WORK TO COMPLETE:
Repeat the rows from the line that contains "You are a GUI" through the line that contains "tap(1356, 240)", request text included, and add 92 to each coordinate in the answers. Leave the pictures out.

GIVEN RECORDS:
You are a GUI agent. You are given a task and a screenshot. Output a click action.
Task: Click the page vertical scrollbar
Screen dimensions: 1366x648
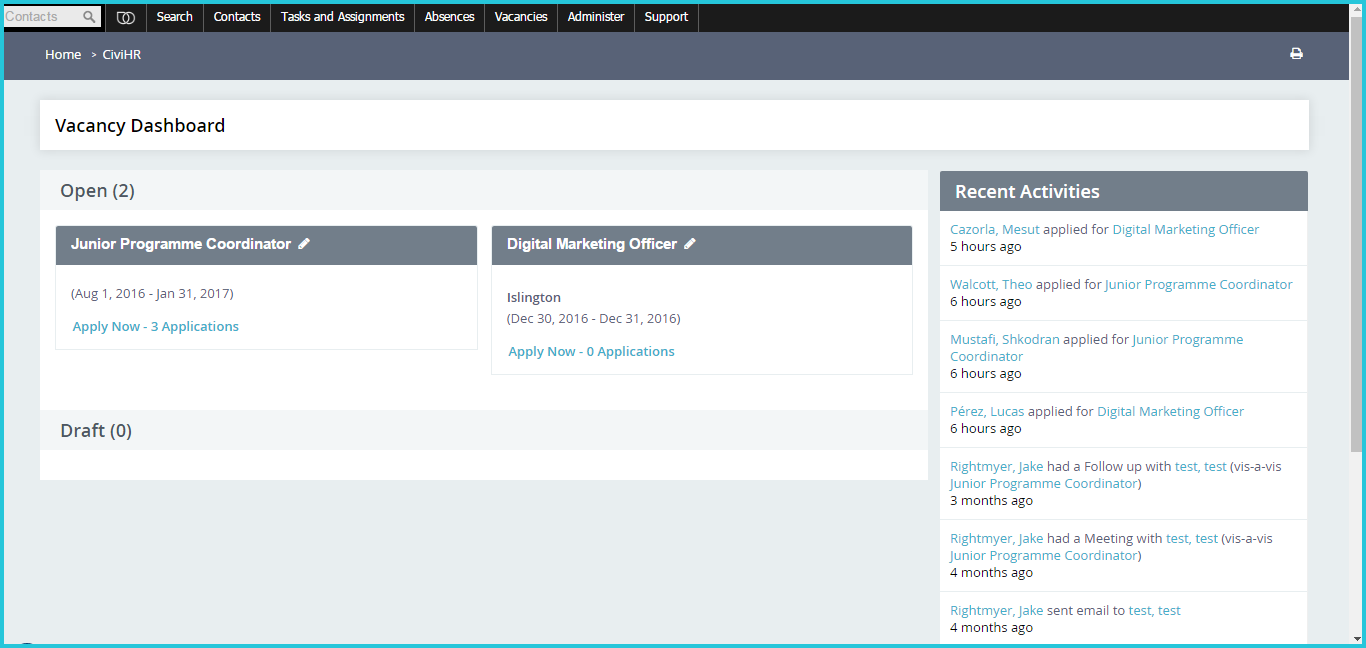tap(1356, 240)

* * *

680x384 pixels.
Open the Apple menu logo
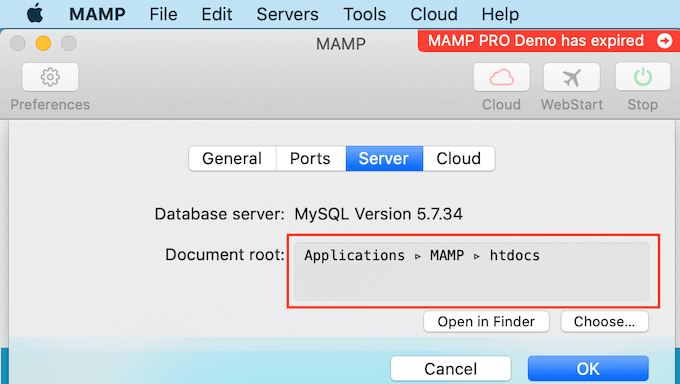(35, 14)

...

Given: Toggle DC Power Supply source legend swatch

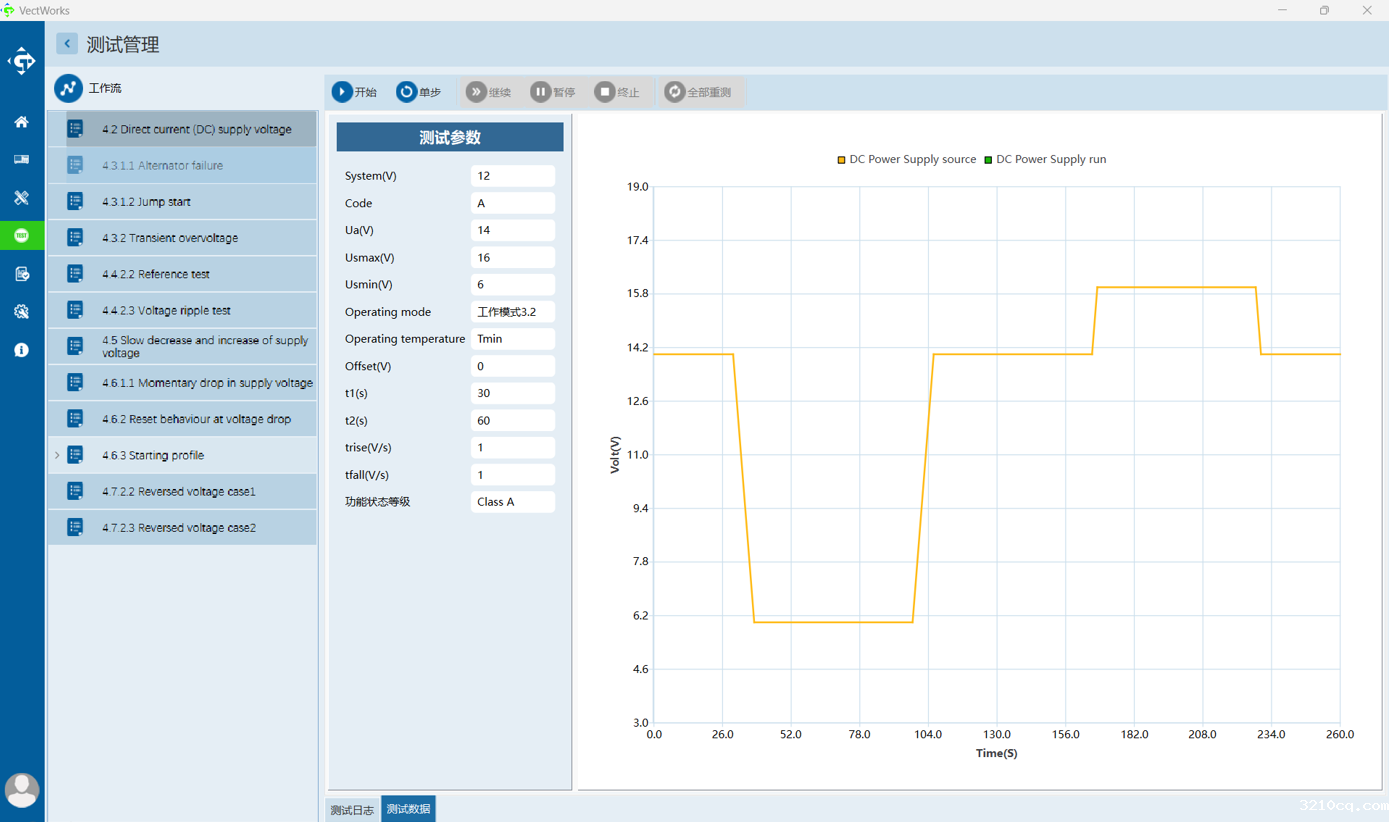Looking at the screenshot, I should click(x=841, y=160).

EXERCISE RESPONSE:
You are a GUI agent. You are given a task and a screenshot. Output a click action.
Task: Click the page vertical scrollbar
Screen dimensions: 1366x648
tap(1448, 332)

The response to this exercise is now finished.